Records from a data source:

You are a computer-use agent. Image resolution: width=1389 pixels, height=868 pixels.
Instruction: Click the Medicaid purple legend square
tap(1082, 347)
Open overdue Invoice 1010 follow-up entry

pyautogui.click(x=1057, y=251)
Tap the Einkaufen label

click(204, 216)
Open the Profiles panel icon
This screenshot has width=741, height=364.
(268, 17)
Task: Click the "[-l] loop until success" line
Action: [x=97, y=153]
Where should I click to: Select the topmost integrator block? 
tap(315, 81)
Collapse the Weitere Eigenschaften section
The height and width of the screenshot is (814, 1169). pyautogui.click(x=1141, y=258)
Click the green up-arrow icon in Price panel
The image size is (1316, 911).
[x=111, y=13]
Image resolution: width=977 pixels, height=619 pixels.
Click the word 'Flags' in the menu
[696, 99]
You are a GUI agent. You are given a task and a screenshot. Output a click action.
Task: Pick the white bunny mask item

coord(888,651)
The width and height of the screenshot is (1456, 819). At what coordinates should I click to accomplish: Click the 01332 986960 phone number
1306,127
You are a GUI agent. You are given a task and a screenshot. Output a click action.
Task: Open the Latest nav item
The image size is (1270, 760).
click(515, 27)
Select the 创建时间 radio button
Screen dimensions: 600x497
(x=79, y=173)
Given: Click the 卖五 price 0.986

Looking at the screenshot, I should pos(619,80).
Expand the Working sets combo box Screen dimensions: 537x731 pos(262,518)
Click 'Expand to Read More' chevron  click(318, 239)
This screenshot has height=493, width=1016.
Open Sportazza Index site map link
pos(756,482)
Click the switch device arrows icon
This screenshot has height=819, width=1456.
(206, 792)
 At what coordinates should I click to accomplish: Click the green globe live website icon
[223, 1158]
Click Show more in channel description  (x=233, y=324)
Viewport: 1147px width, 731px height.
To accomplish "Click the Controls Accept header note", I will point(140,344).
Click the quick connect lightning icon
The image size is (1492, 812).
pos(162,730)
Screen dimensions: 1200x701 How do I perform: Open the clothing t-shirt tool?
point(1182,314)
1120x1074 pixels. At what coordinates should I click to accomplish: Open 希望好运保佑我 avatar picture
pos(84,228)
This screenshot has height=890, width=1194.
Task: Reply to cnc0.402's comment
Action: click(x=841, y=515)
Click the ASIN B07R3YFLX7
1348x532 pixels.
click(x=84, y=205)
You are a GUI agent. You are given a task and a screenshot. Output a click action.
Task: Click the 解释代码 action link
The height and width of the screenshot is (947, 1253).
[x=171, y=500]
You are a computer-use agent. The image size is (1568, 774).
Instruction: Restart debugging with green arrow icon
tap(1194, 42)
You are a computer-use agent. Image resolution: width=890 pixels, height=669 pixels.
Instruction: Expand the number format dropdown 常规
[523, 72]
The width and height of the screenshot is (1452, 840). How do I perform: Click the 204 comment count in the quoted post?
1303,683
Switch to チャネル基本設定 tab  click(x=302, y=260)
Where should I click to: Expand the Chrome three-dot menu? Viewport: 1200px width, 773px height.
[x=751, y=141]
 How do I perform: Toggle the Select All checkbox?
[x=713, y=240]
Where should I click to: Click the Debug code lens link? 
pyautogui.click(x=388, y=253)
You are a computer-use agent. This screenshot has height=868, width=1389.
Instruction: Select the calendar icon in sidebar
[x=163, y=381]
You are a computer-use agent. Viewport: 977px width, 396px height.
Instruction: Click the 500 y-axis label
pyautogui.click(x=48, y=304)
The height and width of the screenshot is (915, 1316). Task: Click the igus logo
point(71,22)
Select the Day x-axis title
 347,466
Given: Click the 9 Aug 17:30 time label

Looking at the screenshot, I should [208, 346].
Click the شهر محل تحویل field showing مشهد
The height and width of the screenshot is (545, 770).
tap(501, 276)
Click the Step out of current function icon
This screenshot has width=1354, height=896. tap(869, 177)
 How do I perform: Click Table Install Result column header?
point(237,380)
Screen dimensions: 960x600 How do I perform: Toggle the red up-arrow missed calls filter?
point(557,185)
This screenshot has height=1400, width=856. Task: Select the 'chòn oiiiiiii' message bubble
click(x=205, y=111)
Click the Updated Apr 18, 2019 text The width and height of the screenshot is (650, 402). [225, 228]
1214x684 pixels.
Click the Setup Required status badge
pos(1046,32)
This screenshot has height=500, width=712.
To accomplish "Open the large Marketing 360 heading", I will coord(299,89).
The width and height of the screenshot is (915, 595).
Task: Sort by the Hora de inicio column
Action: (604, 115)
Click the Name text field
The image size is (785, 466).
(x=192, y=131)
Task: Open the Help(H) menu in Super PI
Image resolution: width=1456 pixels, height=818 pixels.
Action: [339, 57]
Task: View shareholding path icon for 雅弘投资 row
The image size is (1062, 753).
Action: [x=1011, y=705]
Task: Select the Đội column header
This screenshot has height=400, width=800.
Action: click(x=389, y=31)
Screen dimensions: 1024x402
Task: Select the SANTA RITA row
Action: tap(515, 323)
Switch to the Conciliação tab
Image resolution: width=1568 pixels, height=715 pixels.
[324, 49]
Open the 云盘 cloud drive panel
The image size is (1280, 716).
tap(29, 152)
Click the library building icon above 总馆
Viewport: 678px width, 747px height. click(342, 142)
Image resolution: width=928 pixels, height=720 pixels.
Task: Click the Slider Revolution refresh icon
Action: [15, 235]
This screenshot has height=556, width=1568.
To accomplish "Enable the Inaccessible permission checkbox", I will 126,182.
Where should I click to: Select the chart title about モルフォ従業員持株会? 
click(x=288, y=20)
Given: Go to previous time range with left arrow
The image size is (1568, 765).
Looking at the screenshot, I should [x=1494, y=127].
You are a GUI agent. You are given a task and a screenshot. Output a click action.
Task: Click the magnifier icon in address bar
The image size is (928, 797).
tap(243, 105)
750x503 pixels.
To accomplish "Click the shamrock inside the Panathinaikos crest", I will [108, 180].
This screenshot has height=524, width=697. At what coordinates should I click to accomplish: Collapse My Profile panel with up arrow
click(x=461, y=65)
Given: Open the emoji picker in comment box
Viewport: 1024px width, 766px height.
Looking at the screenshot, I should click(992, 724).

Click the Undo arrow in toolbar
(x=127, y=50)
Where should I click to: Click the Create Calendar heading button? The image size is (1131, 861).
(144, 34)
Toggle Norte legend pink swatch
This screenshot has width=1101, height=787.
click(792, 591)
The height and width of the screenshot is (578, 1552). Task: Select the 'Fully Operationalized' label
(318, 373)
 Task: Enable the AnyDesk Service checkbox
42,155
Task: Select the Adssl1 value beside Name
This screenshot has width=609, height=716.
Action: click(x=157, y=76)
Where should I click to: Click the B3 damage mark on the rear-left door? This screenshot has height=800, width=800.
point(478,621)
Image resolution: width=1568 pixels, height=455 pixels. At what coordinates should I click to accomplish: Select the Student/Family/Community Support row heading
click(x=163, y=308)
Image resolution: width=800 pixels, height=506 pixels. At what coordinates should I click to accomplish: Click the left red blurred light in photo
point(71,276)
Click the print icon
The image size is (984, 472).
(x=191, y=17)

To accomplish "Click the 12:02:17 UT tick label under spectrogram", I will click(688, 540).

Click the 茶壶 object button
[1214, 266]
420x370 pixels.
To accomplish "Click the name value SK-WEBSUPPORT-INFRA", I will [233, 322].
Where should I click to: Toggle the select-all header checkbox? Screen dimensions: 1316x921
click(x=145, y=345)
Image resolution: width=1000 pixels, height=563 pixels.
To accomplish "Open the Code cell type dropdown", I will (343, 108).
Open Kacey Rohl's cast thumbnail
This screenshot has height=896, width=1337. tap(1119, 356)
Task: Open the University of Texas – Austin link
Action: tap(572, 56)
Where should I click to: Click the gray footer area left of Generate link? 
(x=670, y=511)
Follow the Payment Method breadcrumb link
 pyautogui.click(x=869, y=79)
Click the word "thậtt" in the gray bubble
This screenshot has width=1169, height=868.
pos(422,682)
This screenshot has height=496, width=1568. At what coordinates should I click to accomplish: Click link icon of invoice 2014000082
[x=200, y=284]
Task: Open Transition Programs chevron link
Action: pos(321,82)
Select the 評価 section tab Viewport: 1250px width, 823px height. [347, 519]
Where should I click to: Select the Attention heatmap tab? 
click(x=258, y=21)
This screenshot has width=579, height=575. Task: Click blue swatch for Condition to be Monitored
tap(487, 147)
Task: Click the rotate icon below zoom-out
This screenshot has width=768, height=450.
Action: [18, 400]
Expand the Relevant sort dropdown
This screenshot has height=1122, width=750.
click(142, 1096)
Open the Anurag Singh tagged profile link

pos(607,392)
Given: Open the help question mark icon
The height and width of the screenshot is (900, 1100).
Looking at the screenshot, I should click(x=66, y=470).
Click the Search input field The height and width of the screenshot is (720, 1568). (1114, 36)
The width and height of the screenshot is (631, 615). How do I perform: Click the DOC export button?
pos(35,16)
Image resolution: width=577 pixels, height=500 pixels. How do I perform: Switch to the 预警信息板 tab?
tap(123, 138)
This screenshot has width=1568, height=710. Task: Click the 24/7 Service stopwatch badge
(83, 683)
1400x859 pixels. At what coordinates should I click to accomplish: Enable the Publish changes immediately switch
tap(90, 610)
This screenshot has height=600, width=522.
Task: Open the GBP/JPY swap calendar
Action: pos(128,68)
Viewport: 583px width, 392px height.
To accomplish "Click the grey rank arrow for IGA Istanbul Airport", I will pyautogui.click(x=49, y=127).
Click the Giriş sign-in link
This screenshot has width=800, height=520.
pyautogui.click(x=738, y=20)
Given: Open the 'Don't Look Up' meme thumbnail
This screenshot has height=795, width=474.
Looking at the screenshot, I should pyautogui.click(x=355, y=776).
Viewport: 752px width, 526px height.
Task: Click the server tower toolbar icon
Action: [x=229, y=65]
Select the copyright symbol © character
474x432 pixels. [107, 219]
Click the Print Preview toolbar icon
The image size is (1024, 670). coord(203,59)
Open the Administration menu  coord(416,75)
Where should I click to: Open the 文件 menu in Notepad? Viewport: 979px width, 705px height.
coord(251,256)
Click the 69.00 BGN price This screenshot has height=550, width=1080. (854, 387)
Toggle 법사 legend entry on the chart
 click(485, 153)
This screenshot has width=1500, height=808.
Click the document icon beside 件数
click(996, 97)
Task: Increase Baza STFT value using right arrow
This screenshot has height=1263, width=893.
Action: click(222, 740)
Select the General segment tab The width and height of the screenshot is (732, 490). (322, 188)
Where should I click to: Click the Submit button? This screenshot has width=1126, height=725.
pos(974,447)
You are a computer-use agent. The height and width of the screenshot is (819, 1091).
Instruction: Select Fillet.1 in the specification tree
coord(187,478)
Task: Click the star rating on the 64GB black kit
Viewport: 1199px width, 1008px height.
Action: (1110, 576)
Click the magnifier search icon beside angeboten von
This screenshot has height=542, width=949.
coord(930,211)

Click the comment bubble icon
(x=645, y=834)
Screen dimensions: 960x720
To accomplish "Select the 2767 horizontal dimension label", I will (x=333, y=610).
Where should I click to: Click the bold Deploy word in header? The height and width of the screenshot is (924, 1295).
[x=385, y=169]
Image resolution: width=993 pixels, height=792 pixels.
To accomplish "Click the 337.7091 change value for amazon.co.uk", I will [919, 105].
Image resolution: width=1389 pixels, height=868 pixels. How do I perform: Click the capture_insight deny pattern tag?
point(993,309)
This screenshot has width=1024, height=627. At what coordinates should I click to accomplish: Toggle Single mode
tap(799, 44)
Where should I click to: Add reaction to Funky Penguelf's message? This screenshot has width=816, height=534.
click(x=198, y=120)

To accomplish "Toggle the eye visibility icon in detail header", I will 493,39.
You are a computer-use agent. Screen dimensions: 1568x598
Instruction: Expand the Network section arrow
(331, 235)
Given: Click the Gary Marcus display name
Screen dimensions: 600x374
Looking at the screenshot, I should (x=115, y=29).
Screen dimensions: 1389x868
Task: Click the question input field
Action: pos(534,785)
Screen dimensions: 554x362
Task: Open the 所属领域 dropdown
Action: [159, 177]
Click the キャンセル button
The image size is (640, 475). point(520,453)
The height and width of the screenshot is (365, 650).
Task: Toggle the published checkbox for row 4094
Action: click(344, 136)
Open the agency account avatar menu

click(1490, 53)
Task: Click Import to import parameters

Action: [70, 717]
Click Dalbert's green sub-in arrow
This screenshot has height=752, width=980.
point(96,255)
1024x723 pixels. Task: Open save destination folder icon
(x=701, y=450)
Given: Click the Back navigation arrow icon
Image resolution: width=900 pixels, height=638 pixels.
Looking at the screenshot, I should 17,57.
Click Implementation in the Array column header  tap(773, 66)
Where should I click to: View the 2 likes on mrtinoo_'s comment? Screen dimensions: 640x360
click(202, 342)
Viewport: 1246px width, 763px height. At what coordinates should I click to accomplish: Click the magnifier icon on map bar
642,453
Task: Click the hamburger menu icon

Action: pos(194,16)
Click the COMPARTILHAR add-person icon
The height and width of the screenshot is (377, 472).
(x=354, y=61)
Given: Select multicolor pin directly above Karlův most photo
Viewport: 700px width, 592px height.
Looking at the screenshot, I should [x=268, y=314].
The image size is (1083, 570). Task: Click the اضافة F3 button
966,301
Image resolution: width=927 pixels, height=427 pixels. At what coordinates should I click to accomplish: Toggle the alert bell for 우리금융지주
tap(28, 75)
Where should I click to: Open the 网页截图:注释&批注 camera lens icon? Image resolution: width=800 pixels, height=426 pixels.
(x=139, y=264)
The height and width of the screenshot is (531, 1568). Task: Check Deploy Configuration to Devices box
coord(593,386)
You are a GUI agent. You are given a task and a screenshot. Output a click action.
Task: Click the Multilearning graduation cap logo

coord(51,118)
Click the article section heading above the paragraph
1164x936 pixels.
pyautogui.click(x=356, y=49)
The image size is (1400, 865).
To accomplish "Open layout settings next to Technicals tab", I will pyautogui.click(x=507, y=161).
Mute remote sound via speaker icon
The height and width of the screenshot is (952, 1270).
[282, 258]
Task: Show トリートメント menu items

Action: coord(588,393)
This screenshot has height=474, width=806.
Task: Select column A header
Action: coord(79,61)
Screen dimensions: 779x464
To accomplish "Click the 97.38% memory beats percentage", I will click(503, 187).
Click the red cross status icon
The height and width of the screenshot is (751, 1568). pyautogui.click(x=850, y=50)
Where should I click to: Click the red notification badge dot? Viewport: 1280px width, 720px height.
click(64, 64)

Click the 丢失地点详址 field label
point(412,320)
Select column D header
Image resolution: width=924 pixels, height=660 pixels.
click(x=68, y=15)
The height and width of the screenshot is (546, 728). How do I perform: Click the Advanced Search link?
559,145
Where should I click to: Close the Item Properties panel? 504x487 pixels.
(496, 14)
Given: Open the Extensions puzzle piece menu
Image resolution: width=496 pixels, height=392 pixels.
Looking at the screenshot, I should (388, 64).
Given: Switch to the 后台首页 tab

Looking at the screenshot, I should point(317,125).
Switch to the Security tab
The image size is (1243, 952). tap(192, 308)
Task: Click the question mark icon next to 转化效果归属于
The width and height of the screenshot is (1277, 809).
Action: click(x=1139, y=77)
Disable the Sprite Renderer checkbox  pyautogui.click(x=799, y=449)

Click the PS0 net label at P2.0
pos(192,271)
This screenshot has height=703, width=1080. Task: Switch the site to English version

EXERCISE AIM >> The answer is the lines above between the line holding "Task: Click the 解释代码 action link" and the line holding "You are a computer-use agent. Image resolution: width=890", inclusive, each written out exactly, and no others.

TASK RESULT >>
Task: Click the 解释代码 action link
The height and width of the screenshot is (947, 1253).
[x=171, y=500]
You are a computer-use agent. The image size is (1568, 774).
Instruction: Restart debugging with green arrow icon
tap(1194, 42)
You are a computer-use agent. Image resolution: width=890 pixels, height=669 pixels.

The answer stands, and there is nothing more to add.